Thanks for the great input!!! Feel free to be harsh I have very thick skin, I am soaking in all the advice.

Ohhhh nooo Peggy Sue...I got CROTCH SHOTS. LOL! I see that now. I have no clue how to pose people they were basically posing themselves, I will be on crotch watch from now on. THanks for the suggestions on the flooring, I learned that lesson the hard way, that is a great idea I will get a big rug. I am going to be ordering the grooming table Julie suggested too, when I see the photographers at the shows they always have a table and their camera set up at a certain height and they don't have to change anything. My tripod also gave me fits it wouldn't sit straight so I kept tipping it by hand...sigh.

Thanks Bob, I did crop these down a bit sometimes too much I will have to learn how to pose each number of subjects better to fit the different formats. I found I didn't have nearly as much backdrop as I'd like but I think it will help when I get the table as the subjects then cannot be creeping forward and off the floor area I want them to be on.

Thanks so much for all that James. I looked at the lady in the cattle dog shots and she actually looks very golden to me, I don't see any purple? It's so hard with monitors....does anyone else see purples on their monitors? I have not printed any of those out yet (she was excited and wanted one of each, over 20 but when I sent her to the order form that shows the cost I haven't heard back from her yet LOL). I see what you mean about the hand! Thank you those are the kinds of comments I need to hear. That corgi shot was my favorite too, I wasn't too excited about most of the shots myself I like the ones though that aren't the norm. Although, the owners did order several but not that one, maybe the more "artsy" shots aren't a big of sellers at least to the show crowd. The golden pose was totally the girls idea she said she'd been wanting to try that for a long time. I should have used the darker backdrop though the dog got lost.

"Make sure you keep the counter for the natural rotation that folks tend to have (for example, I generally have to rotate everything about 2 degrees when I shoot hand-held)."

I'm not sure what you mean by this one? I'd love to hear though it sounds like a good tip!

Thanks on the Terv, really cute puppy I had to correct in photoshop a lot more than I would have liked. Another thing to fix for the next time around.

Julie I know what you mean I dont' like wrinkles either, but it is so much easier to carry muslin around and I like being able to drape it forward to become the floor under them. I am going to try bringing the dog farther from the backdrop and see if that helps hide the wrinkles. I didn't light the backdrop actually I put a spot light effect on in photoshop. Is that a no no? I wish I could light it like this in real life but I don't think I could...the clients all went nuts over them so far but then this was the first photo shoot like this most of them have had opportunity to do. I wasn't at all happy with the outcome myself, I see so many things I should have done differently but it's all part of the learning process.

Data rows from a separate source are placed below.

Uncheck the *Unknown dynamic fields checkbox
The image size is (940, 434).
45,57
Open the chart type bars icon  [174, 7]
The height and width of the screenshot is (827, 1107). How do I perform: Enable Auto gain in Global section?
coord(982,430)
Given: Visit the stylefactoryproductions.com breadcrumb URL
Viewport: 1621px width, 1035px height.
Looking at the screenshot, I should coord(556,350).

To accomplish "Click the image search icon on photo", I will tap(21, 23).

Hey Jim! It's great see you here and to get your input. I shot jpeg. I know I should shoot RAW, but as it is it takes me a few days to get through all the shots with jpeg (I work 12 plus hours a day on the computer plus paint at night and walk my dog for an hour so I don't have a lot of extra time). Opening, looking at and processing RAW images takes 3-4 times longer than jpegs, it would take me weeks to get to all of them. I tried some RAW shots and also didn't see the benefit of raw I found the controls in the program it used to be hard to adjust and would always end up loading it into photoshop anyway where I was more comfortable (I know it has to do a better job I just was not able to figure it out). What is ACR? Also all of the images were pretty much the same color balance as shot I was just getting fancy and putting warming filters and spotlights on some in photoshop. I'm very open to suggestions on this though!

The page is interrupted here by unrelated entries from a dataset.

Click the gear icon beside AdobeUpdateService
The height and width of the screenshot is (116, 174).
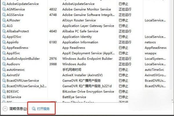[x=3, y=4]
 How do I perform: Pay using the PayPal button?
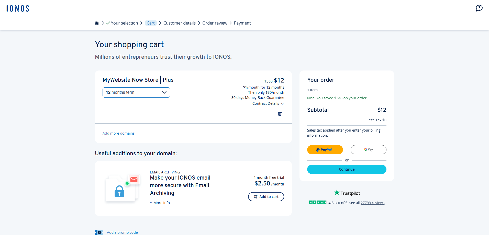[325, 150]
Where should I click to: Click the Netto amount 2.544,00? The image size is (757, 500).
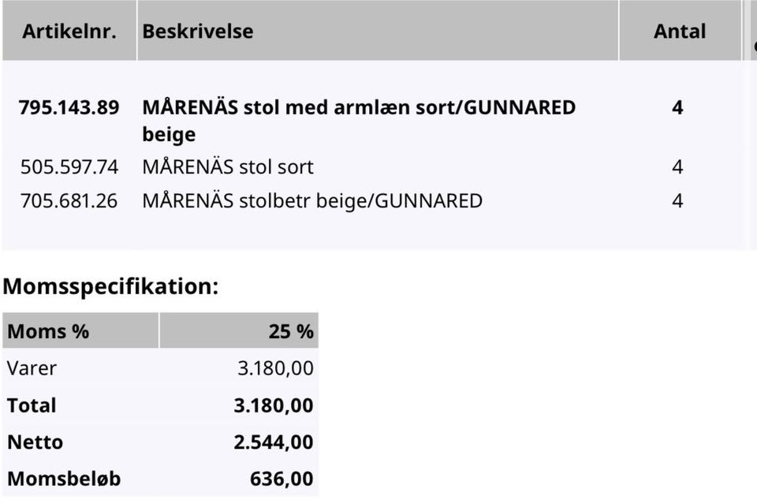coord(274,442)
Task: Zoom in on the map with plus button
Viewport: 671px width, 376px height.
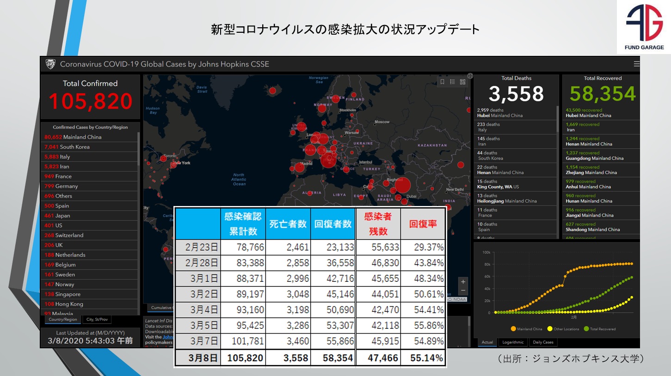Action: (x=463, y=282)
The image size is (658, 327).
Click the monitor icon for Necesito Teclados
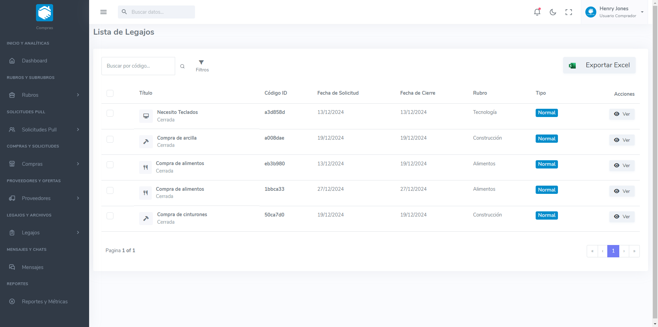coord(146,116)
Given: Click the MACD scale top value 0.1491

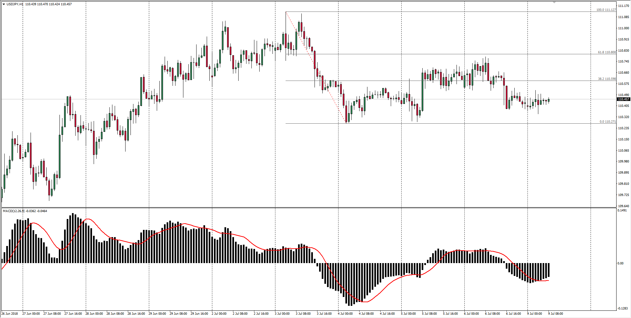Looking at the screenshot, I should (622, 210).
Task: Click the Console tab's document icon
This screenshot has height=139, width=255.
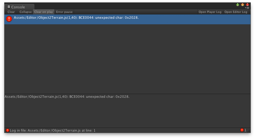Action: click(9, 7)
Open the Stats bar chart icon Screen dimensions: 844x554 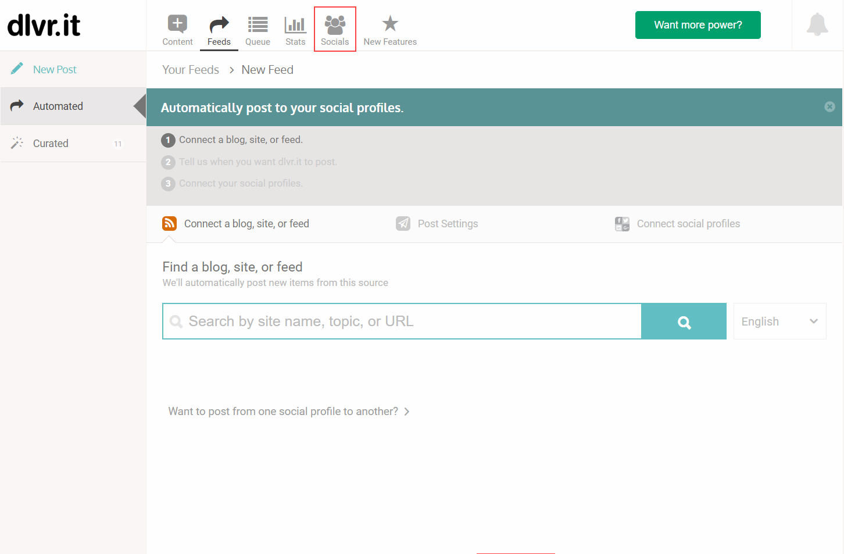(x=295, y=24)
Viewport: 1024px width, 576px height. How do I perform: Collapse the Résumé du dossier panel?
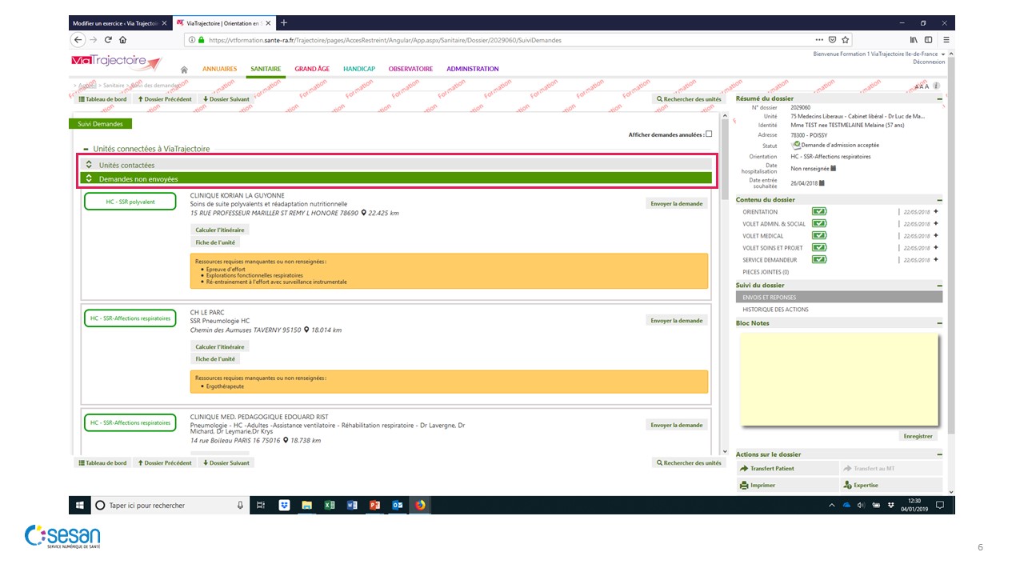pyautogui.click(x=939, y=98)
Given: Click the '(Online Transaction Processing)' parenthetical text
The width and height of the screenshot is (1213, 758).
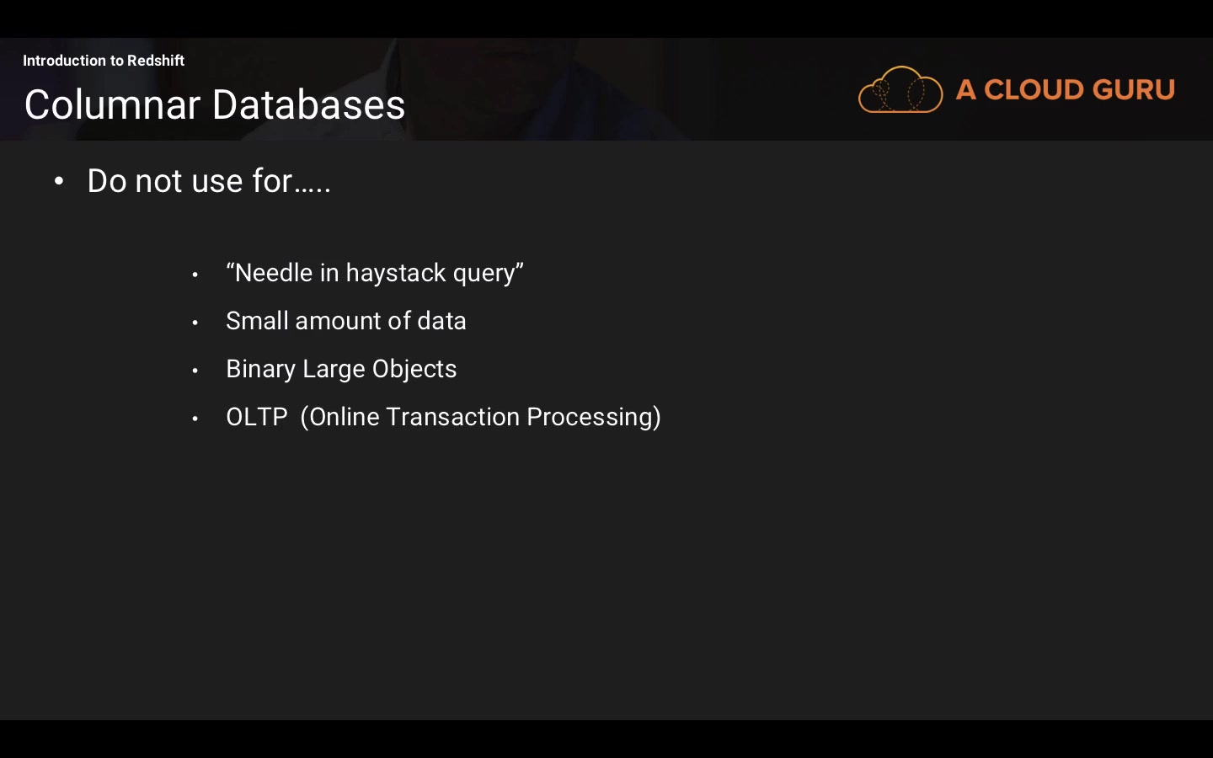Looking at the screenshot, I should click(480, 417).
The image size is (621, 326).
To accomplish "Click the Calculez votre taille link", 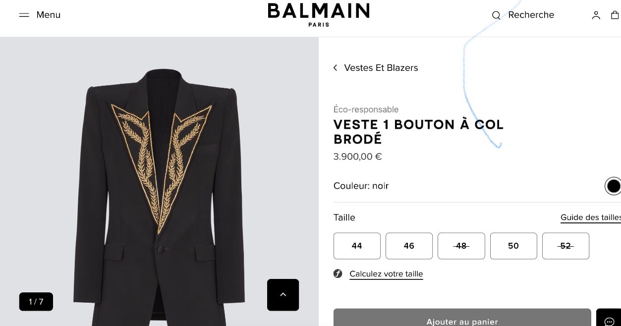I will (386, 274).
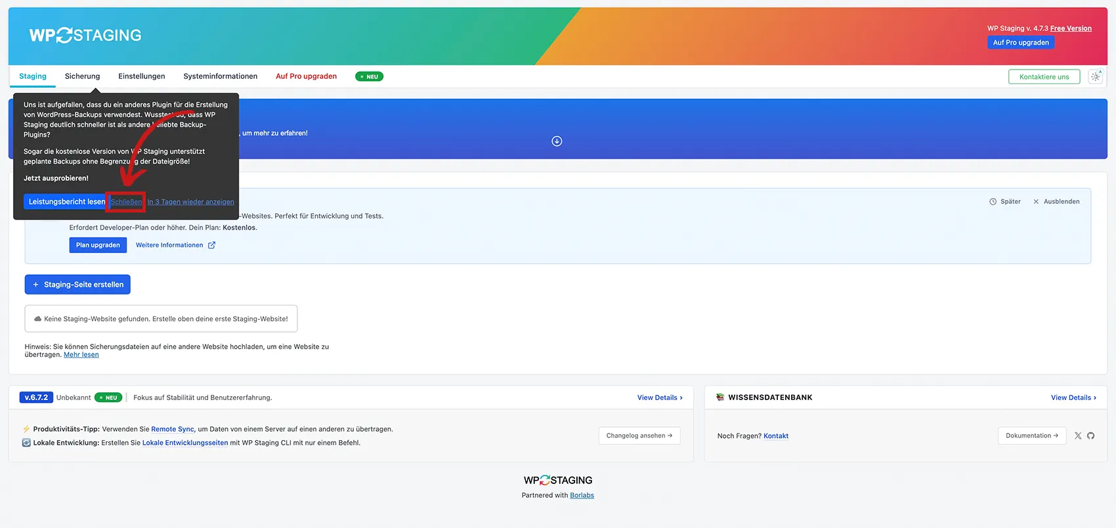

I have no helpers so I was doing the baiting unless there was a spouse or friend helping the person posing the dog. I would love to be able to stand away from the camera with some kind of remote thing that would set off the camera and strobes while allowing me to be wherever I want, baiting dogs but I suppose even if they made one, that wouldn't be feasible as how would you focus. I totally agree on the backdrops I am going to get 10 x 20 from now on. I spent waaay too much time in photoshop cloning in backdrops! I skipped some floors as they were more complicated and not worth the time for the price, I will clone them in on ones that sell.

Thanks, yes I see I need to be way more aware of what the people are doing. I just will not be happy taking the usual posed shots of people and their dogs, I really want to do something more artsy (I want to do horses with a backdrop but many problems to work out there). And I don't think show people are going to want artsy. They want more traditional and something that makes their dog look good conformation wise.

Thanks everyone for taking the time to comment and help. As I said I personally was not all that happy with these but I do see what needs to be worked on.

Oh one more question, what aperture do you guys usually shoot at? I was down at 2.8 (I hear a collective groan out there LOL) thinking I wanted the shallow DOF look but I got a lot of faces OOF! Also does anyone know of a good tutorial on the sekonic light meter? I went through the whole manual with it and still have no idea how to use it or how it is supposed to work. It uses too many terms it doesnt' explain and I have no idea what they are talking about. I would love to learn to use it, I took a lot of practice exposure shots of each dog before I could start shooting and even then I overexposed too much.